BEGIN Records for the exercise
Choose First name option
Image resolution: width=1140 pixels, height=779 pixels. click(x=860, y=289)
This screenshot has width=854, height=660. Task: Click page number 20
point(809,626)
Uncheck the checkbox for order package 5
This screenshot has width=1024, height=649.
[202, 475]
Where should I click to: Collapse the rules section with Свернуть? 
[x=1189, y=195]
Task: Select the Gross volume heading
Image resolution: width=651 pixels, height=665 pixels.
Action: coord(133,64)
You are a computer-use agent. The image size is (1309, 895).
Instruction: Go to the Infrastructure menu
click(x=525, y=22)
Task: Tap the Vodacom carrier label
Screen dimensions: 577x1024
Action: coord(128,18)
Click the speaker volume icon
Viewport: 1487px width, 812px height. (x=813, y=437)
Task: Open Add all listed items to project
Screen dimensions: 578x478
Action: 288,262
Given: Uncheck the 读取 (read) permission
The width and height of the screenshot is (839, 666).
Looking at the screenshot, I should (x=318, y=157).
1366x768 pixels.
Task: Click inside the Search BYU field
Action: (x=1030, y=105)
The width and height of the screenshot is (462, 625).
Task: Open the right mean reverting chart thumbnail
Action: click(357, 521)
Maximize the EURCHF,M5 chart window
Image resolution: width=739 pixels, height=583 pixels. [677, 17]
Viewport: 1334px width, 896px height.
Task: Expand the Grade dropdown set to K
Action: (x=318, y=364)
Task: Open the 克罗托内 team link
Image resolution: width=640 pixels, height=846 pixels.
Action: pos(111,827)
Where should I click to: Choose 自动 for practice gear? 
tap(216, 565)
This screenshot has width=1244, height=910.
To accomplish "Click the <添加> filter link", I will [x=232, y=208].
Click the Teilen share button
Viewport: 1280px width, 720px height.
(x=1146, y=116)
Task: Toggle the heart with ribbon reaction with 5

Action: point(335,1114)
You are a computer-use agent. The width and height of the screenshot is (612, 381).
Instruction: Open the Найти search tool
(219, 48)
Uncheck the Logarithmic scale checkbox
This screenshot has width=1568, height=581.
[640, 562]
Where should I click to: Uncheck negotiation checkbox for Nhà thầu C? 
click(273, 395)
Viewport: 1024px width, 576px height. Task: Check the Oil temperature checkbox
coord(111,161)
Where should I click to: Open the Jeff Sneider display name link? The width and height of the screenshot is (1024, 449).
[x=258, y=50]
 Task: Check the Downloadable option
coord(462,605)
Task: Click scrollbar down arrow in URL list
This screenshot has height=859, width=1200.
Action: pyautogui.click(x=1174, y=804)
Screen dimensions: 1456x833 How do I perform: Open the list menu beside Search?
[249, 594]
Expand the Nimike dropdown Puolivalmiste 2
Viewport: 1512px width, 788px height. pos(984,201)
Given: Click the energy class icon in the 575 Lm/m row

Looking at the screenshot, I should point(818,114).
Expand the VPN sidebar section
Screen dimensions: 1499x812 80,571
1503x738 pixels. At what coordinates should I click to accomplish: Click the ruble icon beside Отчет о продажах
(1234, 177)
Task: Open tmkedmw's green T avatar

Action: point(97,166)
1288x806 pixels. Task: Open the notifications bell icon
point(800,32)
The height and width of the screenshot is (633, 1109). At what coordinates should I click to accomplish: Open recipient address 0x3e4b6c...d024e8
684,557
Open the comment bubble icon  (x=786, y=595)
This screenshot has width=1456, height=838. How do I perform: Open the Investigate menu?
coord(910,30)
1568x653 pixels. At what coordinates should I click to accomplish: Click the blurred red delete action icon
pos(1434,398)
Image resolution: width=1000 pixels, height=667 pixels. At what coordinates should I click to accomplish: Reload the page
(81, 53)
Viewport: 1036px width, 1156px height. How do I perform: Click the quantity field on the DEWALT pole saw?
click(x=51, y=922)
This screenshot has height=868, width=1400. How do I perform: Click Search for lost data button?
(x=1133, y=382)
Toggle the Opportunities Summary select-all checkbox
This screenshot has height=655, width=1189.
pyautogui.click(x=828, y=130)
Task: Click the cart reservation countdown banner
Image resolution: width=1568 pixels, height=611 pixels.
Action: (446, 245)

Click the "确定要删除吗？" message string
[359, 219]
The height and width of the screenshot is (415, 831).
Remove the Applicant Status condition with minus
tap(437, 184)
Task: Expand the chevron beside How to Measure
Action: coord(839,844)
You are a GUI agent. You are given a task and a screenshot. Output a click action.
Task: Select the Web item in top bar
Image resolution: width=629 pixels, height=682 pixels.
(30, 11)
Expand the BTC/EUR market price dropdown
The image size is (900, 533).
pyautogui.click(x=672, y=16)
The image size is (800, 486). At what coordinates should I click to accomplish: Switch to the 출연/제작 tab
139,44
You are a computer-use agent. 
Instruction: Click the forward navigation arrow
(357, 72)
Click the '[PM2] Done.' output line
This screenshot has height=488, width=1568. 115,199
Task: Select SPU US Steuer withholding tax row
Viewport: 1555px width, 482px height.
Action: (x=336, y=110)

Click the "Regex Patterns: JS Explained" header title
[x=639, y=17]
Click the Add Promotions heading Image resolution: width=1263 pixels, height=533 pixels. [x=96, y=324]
END Records for the exercise
• **Directions**
Go through the records and show every line with the string "computer" in it.

• **Reply**
You are a computer-use agent. The image size is (1309, 895).
You are a computer-use agent. The width and height of the screenshot is (612, 381).
You are a computer-use agent. 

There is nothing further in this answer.